● **Task prompt**:
State how many lines of the entries hold the string "computer". Reply with the number alone.

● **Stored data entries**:
◆ ◆ ◆ ◆ ◆
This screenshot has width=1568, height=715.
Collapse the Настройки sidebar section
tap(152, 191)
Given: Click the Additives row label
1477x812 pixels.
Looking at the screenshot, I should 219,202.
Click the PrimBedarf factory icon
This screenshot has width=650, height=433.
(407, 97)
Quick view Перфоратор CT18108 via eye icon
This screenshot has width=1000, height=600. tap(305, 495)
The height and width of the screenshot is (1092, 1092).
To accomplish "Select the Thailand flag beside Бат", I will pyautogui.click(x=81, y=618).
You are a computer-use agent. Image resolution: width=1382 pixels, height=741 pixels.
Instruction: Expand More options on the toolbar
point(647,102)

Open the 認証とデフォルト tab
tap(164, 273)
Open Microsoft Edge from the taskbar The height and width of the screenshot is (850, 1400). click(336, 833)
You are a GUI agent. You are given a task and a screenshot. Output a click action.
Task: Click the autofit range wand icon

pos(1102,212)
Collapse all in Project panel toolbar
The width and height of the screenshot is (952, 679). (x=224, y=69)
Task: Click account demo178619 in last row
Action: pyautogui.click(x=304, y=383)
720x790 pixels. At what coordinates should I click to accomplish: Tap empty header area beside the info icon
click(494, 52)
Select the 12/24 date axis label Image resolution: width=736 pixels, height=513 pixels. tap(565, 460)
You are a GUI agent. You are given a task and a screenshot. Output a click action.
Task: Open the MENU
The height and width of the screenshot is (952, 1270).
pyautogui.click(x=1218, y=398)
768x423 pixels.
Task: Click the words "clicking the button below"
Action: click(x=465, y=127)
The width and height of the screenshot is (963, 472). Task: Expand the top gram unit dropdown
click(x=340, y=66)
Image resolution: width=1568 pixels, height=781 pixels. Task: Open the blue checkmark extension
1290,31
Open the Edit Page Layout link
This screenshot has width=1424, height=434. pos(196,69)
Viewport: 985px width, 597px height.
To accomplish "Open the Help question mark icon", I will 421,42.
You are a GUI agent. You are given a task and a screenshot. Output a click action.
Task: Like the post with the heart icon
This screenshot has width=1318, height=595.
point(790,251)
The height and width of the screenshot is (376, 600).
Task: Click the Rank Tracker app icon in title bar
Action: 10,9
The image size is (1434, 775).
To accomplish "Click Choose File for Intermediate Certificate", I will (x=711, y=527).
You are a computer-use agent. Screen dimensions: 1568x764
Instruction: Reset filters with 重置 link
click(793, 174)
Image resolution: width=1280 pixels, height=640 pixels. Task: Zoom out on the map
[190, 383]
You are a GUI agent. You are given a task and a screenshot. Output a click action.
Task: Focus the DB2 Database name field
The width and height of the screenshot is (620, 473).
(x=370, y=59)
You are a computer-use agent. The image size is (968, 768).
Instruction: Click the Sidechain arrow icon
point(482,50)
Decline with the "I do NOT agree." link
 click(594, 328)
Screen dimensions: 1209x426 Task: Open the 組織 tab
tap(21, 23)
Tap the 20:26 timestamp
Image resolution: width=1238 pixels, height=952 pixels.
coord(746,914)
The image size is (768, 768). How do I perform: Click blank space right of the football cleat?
◆ ◆ ◆ ◆ ◆
● **Response to this task**:
3